Chaos Engineering users in Prod2 cluster may be experiencing issues

Incident Report for Harness

Postmortem

Incident Summary:

The Chaos dashboard on the Prod2 cluster was inaccessible to users, returning a 404 error code when attempting to access it.

Timeline

Time (UTC) Event
November 5, 6:58 AM An alert was triggered.
November 5, 7:08 AM We identified that the issue was related to ingress.
November 5, 7:16 AM The ingress class issue caused by the helm migration was fixed and started monitoring.
November 5, 7:19 AM The incident has been successfully resolved.

Root Cause Analysis:

During the Helm switchover, all module ingresses were duplicated under a new Ingress Class. Automation was created to ensure that each service's ingress rule was duplicated. However, the Chaos ingress rules followed an older method of implementing the Ingress Class which uses annotations, which was missed by the automation.

Immediate Resolution:

The Chaos ingress rules were recreated with valid Ingress Class.

Action Items:

  • Update the Chaos ingress rules to use the new method of associating the Ingress Class using Key Value Pair.
  • Enhance the post-migration validation framework to include automated checks for data accuracy and integrity.
Posted Jan 09, 2025 - 20:25 PST

Resolved

This incident has been resolved.
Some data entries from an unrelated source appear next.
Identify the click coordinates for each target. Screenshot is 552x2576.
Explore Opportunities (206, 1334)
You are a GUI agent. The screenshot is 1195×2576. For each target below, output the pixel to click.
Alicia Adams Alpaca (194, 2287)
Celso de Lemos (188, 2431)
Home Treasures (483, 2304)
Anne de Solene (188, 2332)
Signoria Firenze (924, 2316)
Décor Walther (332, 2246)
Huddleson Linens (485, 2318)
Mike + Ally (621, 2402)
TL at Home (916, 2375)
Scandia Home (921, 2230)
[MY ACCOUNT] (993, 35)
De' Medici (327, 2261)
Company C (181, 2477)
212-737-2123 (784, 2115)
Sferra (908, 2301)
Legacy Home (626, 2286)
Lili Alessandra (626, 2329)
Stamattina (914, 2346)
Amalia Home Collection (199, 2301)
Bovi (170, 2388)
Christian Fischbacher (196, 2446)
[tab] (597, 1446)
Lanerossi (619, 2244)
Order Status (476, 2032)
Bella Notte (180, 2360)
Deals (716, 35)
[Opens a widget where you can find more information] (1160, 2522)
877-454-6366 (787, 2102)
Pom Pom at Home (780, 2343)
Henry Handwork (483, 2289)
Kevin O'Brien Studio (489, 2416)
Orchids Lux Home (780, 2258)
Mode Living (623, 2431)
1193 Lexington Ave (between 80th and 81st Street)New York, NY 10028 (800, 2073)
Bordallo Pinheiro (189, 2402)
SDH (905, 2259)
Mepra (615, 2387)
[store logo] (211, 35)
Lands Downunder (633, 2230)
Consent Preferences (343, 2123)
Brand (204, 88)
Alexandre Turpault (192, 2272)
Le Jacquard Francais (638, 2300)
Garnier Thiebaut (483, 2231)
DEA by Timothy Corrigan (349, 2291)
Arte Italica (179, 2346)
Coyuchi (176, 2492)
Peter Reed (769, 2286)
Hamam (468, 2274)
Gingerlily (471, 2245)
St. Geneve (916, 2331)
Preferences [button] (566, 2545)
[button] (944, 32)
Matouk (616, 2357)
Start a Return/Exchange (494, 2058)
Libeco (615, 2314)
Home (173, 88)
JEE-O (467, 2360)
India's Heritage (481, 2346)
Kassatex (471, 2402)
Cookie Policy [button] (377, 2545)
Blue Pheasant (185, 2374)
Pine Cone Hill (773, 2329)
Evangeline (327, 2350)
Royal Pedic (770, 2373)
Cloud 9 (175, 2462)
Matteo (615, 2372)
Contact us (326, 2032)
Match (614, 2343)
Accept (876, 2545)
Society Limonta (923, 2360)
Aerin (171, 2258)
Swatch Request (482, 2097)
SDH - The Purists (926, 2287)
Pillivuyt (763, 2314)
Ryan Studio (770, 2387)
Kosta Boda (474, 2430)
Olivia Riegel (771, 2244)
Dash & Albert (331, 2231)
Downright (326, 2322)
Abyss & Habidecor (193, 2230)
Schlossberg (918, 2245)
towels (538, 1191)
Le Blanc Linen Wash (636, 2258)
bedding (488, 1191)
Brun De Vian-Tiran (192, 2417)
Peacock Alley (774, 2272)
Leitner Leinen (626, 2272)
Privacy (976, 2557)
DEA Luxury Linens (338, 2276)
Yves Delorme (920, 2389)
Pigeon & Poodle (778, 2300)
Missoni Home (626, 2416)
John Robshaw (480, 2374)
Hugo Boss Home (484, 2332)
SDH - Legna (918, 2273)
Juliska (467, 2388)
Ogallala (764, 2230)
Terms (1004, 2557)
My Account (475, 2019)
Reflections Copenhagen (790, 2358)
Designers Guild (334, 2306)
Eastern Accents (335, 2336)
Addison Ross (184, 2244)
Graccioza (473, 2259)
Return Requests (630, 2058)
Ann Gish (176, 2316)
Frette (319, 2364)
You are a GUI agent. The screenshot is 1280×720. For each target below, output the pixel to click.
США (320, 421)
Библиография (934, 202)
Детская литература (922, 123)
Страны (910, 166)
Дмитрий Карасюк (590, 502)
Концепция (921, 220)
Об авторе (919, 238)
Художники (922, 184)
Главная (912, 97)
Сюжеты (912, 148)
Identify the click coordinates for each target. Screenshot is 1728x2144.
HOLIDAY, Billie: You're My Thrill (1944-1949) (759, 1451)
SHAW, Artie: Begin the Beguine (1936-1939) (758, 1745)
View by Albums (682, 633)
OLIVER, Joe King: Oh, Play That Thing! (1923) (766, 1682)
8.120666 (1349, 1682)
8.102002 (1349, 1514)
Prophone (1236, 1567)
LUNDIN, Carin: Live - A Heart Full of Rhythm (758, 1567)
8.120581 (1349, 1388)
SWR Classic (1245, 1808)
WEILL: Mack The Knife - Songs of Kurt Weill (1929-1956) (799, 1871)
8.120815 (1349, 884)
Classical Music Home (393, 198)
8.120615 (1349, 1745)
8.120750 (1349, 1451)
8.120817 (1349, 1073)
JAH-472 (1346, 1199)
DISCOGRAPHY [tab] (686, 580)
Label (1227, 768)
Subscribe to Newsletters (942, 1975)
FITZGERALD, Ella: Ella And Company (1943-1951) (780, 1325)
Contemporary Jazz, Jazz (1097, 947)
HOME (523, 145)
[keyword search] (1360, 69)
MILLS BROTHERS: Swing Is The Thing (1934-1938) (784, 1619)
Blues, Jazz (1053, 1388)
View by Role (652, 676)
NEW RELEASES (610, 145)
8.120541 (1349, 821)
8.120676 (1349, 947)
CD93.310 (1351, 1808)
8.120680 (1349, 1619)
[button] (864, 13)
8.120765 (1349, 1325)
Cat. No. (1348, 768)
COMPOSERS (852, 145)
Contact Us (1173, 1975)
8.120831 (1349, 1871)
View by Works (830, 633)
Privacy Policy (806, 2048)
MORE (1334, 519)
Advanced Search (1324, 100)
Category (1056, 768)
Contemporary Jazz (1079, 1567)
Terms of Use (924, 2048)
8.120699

We regret the inconvenience that this might have caused.
Posted Nov 04, 2024 - 23:19 PST

Monitoring

The fix has been put in and we are monitoring the system at the moment.
Posted Nov 04, 2024 - 23:16 PST

Identified

The issue has been identified and the team is actively working to fix it
Posted Nov 04, 2024 - 23:08 PST

Investigating

We are currently investigating an issue where Chaos Engineering customers in Prod2 may be experiencing issues.
Posted Nov 04, 2024 - 23:06 PST
This incident affected: Prod 2 (Chaos Engineering).